● What is being asked
Search the listing below for the word "computer" and copy each line that holds it.

● Data provided
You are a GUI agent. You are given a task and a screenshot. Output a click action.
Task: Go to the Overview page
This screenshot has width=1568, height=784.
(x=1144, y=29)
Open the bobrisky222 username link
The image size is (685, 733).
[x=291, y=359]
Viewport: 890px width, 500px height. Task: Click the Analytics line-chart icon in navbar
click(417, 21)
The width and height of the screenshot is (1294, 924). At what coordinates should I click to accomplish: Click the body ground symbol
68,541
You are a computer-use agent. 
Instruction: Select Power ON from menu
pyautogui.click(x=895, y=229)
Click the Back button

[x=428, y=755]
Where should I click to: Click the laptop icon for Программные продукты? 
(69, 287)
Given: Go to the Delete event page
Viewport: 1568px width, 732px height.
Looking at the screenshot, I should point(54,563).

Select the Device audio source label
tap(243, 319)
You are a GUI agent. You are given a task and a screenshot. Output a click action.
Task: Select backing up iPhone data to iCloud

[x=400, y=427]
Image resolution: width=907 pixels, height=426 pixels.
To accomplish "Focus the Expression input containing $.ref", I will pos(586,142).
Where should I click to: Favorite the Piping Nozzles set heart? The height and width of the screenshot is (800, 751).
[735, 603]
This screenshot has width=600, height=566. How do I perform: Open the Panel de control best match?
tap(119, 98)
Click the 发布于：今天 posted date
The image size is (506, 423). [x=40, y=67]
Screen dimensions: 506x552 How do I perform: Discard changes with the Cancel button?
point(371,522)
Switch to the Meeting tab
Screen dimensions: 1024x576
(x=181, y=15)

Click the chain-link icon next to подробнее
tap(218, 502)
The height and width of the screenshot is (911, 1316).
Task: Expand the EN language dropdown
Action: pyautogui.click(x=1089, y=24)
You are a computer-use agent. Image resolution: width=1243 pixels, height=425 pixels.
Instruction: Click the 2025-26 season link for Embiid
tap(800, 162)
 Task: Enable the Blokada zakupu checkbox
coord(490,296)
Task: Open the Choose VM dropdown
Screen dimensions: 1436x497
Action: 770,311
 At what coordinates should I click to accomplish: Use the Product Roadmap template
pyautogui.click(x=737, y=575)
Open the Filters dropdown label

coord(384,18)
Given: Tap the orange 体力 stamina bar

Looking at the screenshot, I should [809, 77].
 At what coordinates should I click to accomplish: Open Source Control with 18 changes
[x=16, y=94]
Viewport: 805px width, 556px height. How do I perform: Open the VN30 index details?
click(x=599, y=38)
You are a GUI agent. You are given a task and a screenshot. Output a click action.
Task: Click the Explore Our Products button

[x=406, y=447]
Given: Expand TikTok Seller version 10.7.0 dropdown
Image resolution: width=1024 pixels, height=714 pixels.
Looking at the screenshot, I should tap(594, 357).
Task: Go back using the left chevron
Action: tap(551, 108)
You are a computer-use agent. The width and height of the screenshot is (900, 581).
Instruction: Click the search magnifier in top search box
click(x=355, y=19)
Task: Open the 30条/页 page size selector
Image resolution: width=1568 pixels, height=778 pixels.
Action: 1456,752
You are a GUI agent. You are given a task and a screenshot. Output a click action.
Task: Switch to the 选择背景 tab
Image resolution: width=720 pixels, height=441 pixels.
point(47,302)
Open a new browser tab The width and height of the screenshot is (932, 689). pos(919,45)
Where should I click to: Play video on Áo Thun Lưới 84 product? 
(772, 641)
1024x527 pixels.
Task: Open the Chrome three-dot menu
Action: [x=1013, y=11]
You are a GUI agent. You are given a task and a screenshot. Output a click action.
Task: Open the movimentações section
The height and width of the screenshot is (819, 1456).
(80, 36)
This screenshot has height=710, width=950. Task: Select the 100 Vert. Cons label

● Result below
You are a computer-use agent. 
You are a computer-use agent. Image resolution: width=1243 pixels, height=425 pixels.
You are a computer-use agent. The width and height of the screenshot is (900, 581).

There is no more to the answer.